What's happened since I last wrote? Friday was a busy day, preparing and giving out two days' worth of feed for all the animals, so that we could go biking on Saturday on the riverside cycleway in Hobart - Luke was very excited about it all. We spent three hours slogging up the cycleway (I don't know if it was 'up', but it certainly felt like it), straight into a chill wind. Luke & Bronte loved it and I was glad of the exercise and  time out from the farm - but on the way back my poor bum suffered dreadfully! I've only been on a bicycle twice in the last seven years! Bit disgraceful really, but honestly the terrain here is just not conducive to a leisurely cycle ride. Later, a measure of my tiredness was that I had to retire to bed half-way through Doctor Who.

Sunday was spent mostly catching up on the things I should have been doing on Saturday, as well as showing off four small goats to various sets of people. They were all small being the offspring of three young does who were deflowered by my poison-dwarf buck, Charlie; but Microlite was truly minute for her age.
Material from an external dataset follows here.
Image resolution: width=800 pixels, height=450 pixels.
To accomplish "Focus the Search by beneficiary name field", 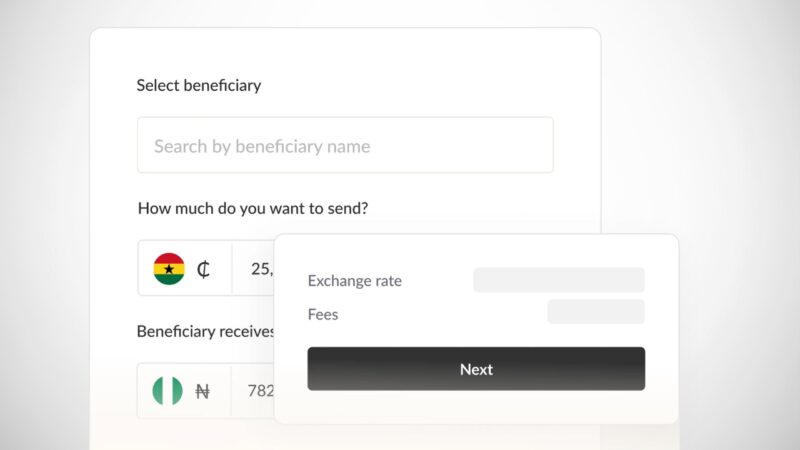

The man who bought her & Petal was delighted as he breeds miniatures. I still have the two wethers and if they don't sell as pets, then unfortunately they will go for meat when older.

On a completely different subject, the other day Bronte read that Australia has 21% of the world's poker machines ('pokies' as they are called here, 'one-armed bandits' they might more commonly be known as) - an astounding statistic if true. Much as I like living in Australia, there are things about it of which I'm quite ashamed. This obsession with gambling is one. All pubs and clubs have TV screens showing constant games of 'Lotto' -with gaming cards on the tables. Horse-races here are occasions for public holidays, & underneath all the glitz & glamour, the 'fascinators' and tails, there is a much murkier world based on betting. If not the worst, Australia is certainly among the worst countries for the amount of money spent on gambling per capita. It's also the highest carbon-emitter per person (higher even than the US) and has one of the worst records for domestic violence. It seems strange doesn't it, when the overseas image of the Australian, is one of laid-back heartiness? Tasmania is a microcosm of all this and being that much poorer than other Australian states, has these problems multiplied. In addition, the small population leads to nepotism, small-mindedness, lack of vision (is that a tautology?) and a general lack of professionalism in all areas. That gets us back to the forestry industry, where a minority of the population hold the politicians (who barely rise to the calibre of decent councillors) and the rest of us in thrall, through a combination of old money, cronyism and aggressiveness.

Going back to cosmology (or astro-physics?) Bronte suddenly asked at dinner last night, how come we can see back 13.7bn years when the universe is only apparently 14bn years old? I think I got what he was trying to say - that unless the universe was itself expanding at the speed of light, wouldn't the light emitted from something 13.7bn years old, be already well past us & you can't look at the back of light can you - or maybe you can, think of the batman spotlight. Perhaps in those early hours the universe was sort of instantly populated with matter & it's just continued to expand & agglomerate since then. I have no idea & it makes my head hurt thinking about it. I have problems with the big bang theory anyhow.

I really must get on. I have a contract to read, animals to feed, piglets to wean, huts & birds to move etc etc.